===== TEXT SHOWN =====

In the illustrated example, the fourth layer 204d between the layers 204a-c and the gold substrate 202 facilitates increasing the durability and electrochemical activity of the catalytic material 200. That is, the palladium or other material selected for the fourth layer 204d facilitates stabilizing the material of the layers 204a-c relative to the gold substrate 202, which may otherwise interact or become mobile relative to one another.

The gold substrates 102 and 202 include respective surface facets 102a and 202a on which the catalyst 104 or 204d is deposited. In the disclosed examples, the surface facets 102a and 202a of the respective gold substrates 102 and 202 include at least a predominant amount of Au(100)-orientated crystal planes relative to other orientations of crystal planes, such as Au(111)-orientated crystal planes. The term “Au(100)-orientated crystal planes” refers to the family of planes that are equivalent.

In some examples, the surface facets 102a and 202a include a majority of Au(100)-orientated crystal planes relative to other orientations of crystal planes. In further examples, substantially all of the surface facets 102a or 202a are Au(100)-orientated crystal planes. As is generally known, (100)-oriented crystal planes correspond to the cubic crystallographic structure. Thus, the gold substrate 102 or 202 has a cubic crystal structure or compound crystal structure that includes the cubic structure, such as cuboctahedron.

In the disclosed examples, the Au(100)-orientated crystal planes facilitate achieving greater electrochemical activity of the catalyst 104 or 204. That is, upon deposition, the catalyst 104 or 204 adopts the (100)-orientation of the Au(100)-orientated crystal planes. The (100)-orientation of the catalyst 104 or 204 exhibits enhanced activity (e.g., Oxygen Reduction Reaction or “ORR”).

The following examples in FIGS. 4-7 are based on the catalytic material 100; however, it is to be understood that the examples can alternatively be based on the catalytic material 200. FIG. 4 illustrates an example nanoparticle 70 that is composed of the catalytic material 100. As an example, the nanoparticle 70 may have an average particle size determined on a nanoscopic scale. In some examples, the nanoscopic scale may be 1-100 nanometers. However, for many end uses, a desirable particle size may be less than about 10 nanometers, or even under 5 nanometers. A plurality of the nanoparticles 70 may be provided in a known arrangement as a catalytic material in the fuel cell 50 as described above. In this case, the nanoparticle 70 includes the gold substrate 102 as a core particle and the catalyst 104 as a shell that generally surrounds the core particle. The core in this example is a dense, solid particle that is coated with the catalyst 104.

FIG. 5 illustrates another example nanoparticle 170 that is somewhat similar to the nanoparticle 70 described above. In this case, the nanoparticle 170 includes the gold substrate 102 as a hollow particle and the catalyst 104 as a shell that generally surrounds the hollow particle. In the illustrated example, the center portion of the hollow particle is an open space.

===== SUPPLIED INFORMATION =====

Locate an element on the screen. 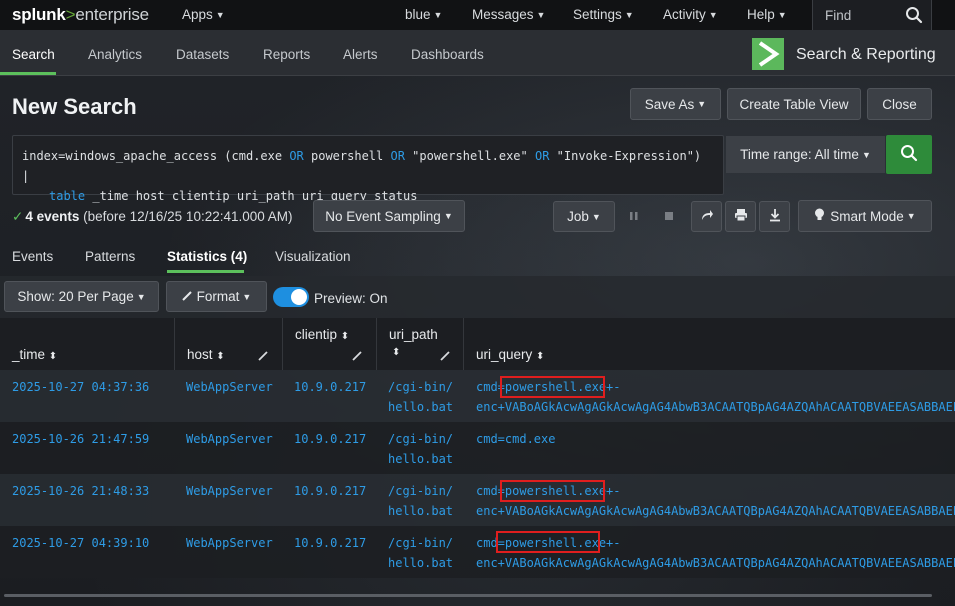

=====

#### WHAT IS NEEDED:
List every nanometer size value or range that the catalytic material text gives for nanoparticle 70. Rely only on the text about catalytic material.

#### OUTPUT FOR THIS TASK:
- 1-100 nanometers
- less than about 10 nanometers
- under 5 nanometers